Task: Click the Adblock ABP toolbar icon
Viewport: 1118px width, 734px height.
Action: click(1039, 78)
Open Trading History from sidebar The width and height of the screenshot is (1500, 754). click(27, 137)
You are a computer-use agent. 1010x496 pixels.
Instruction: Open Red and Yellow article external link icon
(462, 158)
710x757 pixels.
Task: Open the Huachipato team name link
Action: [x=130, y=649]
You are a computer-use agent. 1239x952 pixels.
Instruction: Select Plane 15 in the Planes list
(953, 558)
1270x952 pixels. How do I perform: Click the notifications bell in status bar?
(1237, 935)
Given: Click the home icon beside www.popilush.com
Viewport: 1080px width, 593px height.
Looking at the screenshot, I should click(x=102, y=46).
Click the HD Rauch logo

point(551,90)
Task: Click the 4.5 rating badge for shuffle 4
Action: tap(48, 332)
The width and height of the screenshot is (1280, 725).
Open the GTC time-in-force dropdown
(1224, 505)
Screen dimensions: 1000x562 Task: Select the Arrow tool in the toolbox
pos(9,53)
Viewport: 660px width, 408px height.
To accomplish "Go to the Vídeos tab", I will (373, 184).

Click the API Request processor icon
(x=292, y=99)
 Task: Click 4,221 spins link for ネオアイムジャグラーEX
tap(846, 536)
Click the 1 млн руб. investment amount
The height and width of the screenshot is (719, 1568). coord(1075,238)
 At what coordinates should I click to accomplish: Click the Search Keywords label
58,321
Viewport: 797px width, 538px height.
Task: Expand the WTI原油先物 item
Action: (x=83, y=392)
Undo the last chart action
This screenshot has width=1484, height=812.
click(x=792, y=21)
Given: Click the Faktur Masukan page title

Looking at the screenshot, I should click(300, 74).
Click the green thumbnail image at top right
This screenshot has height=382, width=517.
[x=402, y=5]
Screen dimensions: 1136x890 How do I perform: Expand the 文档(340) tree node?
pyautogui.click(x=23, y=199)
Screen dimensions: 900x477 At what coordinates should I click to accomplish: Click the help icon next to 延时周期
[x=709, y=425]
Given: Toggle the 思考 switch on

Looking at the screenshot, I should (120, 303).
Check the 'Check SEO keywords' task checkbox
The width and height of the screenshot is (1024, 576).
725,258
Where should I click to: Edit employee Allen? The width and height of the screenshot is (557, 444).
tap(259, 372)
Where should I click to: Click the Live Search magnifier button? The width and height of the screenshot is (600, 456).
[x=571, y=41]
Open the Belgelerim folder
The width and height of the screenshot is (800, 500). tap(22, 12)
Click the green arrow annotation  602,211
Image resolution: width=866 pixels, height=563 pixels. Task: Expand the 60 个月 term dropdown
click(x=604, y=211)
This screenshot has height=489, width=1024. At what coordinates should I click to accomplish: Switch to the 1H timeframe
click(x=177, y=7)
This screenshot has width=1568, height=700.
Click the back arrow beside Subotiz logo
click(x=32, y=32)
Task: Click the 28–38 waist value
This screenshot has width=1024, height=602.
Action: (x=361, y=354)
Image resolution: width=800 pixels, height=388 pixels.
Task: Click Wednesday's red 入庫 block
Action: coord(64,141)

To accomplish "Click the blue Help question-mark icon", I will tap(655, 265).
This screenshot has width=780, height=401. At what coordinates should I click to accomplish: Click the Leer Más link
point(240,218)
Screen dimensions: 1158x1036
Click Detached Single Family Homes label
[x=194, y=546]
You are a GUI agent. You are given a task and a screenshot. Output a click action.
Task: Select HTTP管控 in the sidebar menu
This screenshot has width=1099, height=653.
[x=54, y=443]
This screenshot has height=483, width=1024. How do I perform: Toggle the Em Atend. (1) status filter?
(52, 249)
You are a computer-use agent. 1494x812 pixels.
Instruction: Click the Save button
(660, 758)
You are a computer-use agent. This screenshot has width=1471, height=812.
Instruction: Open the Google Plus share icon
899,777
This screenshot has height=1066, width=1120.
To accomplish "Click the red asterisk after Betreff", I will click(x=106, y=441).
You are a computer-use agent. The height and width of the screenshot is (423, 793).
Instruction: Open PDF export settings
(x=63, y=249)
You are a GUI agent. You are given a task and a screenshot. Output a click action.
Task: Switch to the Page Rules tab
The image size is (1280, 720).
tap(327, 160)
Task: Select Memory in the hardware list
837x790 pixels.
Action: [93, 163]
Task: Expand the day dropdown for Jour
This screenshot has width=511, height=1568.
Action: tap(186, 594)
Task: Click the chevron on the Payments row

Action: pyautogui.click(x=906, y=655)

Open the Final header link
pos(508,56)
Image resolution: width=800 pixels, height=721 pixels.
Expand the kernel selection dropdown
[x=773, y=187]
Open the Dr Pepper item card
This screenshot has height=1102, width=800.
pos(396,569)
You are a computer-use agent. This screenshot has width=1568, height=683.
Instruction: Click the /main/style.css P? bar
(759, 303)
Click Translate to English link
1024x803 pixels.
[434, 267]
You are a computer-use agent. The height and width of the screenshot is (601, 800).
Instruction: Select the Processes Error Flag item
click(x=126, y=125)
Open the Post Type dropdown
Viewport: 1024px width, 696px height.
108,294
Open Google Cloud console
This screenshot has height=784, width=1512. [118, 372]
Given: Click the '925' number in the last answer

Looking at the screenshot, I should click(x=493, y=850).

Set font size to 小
- - -
## Problem
Each line above that contains "will" must be copied out.

## Reply to the task
To accomplish "Go to the Vídeos tab", I will (373, 184).
To accomplish "Click the blue Help question-mark icon", I will tap(655, 265).
To accomplish "Click the red asterisk after Betreff", I will click(x=106, y=441).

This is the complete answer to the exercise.